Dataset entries
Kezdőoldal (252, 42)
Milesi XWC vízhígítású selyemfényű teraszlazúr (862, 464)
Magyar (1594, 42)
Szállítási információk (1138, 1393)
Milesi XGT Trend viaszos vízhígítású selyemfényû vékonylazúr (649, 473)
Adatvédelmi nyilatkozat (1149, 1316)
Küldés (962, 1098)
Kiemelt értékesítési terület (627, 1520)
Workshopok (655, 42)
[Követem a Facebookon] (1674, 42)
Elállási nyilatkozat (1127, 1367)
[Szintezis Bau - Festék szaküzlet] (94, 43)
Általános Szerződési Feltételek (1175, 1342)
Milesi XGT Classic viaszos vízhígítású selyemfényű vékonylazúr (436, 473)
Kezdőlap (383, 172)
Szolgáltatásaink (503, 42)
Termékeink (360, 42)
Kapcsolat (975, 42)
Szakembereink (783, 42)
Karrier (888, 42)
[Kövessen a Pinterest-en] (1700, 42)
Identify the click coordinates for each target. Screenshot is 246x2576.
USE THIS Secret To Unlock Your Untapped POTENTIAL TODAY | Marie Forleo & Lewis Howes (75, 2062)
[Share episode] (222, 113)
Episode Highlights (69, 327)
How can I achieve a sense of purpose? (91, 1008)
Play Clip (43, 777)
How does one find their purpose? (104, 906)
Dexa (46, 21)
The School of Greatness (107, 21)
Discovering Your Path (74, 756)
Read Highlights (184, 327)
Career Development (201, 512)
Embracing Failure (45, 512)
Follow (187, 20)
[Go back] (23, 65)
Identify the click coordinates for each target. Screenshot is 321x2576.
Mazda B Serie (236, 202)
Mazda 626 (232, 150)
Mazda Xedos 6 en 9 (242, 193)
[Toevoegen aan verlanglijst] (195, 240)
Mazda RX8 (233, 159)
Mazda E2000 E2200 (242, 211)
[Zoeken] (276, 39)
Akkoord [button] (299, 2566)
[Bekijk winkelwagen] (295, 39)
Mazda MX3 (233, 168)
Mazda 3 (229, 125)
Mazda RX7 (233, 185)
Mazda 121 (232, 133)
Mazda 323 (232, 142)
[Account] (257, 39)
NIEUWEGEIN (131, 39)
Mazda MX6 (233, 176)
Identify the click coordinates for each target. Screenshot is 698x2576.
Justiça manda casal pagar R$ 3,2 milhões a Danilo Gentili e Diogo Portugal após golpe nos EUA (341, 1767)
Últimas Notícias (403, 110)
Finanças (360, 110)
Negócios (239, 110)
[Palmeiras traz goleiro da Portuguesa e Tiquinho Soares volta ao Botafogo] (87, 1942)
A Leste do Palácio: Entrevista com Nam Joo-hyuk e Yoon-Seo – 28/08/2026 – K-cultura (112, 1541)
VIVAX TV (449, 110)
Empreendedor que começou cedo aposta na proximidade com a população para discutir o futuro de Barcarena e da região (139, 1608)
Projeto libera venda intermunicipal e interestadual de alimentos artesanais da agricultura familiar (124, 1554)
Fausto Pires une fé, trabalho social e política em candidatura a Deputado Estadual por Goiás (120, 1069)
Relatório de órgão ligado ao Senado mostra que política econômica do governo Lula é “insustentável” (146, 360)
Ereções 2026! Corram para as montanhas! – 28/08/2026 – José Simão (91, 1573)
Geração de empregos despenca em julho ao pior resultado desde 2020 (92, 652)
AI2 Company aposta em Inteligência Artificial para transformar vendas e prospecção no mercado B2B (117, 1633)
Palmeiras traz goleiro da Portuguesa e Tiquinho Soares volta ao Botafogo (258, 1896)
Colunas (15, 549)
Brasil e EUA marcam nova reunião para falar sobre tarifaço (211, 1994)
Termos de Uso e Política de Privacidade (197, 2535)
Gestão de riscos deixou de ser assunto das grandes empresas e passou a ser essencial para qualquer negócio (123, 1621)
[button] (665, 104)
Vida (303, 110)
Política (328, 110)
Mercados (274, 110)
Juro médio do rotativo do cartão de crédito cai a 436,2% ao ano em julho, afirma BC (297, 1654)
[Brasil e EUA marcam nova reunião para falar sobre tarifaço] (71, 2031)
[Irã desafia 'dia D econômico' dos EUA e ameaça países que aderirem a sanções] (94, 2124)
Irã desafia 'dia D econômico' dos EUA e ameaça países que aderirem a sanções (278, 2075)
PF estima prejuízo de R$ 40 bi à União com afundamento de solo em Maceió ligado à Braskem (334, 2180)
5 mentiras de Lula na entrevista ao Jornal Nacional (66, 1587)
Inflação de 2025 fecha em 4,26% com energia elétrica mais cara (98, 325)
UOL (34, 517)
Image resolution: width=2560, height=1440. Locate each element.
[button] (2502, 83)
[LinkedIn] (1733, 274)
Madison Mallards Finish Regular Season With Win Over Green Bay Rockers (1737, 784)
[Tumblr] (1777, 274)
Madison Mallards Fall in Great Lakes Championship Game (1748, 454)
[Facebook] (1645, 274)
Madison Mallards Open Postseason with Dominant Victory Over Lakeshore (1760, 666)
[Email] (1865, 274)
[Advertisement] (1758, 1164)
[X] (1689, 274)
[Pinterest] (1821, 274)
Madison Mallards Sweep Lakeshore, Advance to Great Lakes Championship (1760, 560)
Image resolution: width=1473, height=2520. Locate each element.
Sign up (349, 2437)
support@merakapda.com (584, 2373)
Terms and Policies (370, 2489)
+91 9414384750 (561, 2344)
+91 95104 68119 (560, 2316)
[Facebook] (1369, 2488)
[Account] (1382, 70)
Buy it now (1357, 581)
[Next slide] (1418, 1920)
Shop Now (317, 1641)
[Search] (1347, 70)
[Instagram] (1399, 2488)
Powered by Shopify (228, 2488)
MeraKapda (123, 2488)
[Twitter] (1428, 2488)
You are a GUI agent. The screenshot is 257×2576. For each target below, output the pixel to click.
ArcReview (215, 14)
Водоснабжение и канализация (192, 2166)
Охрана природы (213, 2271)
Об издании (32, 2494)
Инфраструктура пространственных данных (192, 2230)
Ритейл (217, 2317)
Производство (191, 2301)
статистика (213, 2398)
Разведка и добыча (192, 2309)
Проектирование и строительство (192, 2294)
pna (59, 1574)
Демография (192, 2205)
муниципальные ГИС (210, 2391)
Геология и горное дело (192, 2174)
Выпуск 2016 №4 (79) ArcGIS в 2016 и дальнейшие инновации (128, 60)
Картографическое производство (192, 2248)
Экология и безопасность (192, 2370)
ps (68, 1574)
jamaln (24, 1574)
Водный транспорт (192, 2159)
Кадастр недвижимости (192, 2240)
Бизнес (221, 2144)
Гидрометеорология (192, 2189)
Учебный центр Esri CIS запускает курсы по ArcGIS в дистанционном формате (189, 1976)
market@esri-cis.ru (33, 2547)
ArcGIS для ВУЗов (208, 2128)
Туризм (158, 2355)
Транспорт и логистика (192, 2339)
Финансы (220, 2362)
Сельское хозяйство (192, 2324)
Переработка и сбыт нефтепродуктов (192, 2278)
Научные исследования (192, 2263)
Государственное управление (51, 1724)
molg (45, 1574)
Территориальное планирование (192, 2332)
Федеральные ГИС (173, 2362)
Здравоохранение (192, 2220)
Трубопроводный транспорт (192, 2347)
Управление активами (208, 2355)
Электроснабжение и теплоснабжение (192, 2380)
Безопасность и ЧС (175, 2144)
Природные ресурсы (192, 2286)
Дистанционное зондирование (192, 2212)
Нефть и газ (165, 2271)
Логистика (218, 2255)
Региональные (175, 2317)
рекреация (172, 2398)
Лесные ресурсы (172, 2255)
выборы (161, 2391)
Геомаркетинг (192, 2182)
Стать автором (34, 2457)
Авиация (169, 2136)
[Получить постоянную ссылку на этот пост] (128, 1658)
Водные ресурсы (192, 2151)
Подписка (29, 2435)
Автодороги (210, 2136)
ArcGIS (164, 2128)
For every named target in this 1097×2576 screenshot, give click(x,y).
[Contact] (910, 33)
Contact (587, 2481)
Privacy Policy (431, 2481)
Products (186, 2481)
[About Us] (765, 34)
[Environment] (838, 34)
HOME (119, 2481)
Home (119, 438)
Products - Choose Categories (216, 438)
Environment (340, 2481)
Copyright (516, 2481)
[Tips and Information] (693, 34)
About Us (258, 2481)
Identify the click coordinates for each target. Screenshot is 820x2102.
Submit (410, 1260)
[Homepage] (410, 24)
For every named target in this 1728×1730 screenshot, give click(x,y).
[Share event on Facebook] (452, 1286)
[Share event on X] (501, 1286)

Assignment – Give the exact lines, and only those, from the line containing "Inflação de 2025" through the line containing "ps (68, 1574)" in the entries above.

Response –
Inflação de 2025 fecha em 4,26% com energia elétrica mais cara (98, 325)
UOL (34, 517)
Image resolution: width=2560, height=1440. Locate each element.
[button] (2502, 83)
[LinkedIn] (1733, 274)
Madison Mallards Finish Regular Season With Win Over Green Bay Rockers (1737, 784)
[Tumblr] (1777, 274)
Madison Mallards Fall in Great Lakes Championship Game (1748, 454)
[Facebook] (1645, 274)
Madison Mallards Open Postseason with Dominant Victory Over Lakeshore (1760, 666)
[Email] (1865, 274)
[Advertisement] (1758, 1164)
[X] (1689, 274)
[Pinterest] (1821, 274)
Madison Mallards Sweep Lakeshore, Advance to Great Lakes Championship (1760, 560)
Image resolution: width=1473, height=2520. Locate each element.
Sign up (349, 2437)
support@merakapda.com (584, 2373)
Terms and Policies (370, 2489)
+91 9414384750 (561, 2344)
+91 95104 68119 (560, 2316)
[Facebook] (1369, 2488)
[Account] (1382, 70)
Buy it now (1357, 581)
[Next slide] (1418, 1920)
Shop Now (317, 1641)
[Search] (1347, 70)
[Instagram] (1399, 2488)
Powered by Shopify (228, 2488)
MeraKapda (123, 2488)
[Twitter] (1428, 2488)
You are a GUI agent. The screenshot is 257×2576. For each target below, output the pixel to click.
ArcReview (215, 14)
Водоснабжение и канализация (192, 2166)
Охрана природы (213, 2271)
Об издании (32, 2494)
Инфраструктура пространственных данных (192, 2230)
Ритейл (217, 2317)
Производство (191, 2301)
статистика (213, 2398)
Разведка и добыча (192, 2309)
Проектирование и строительство (192, 2294)
pna (59, 1574)
Демография (192, 2205)
муниципальные ГИС (210, 2391)
Геология и горное дело (192, 2174)
Выпуск 2016 №4 (79) ArcGIS в 2016 и дальнейшие инновации (128, 60)
Картографическое производство (192, 2248)
Экология и безопасность (192, 2370)
ps (68, 1574)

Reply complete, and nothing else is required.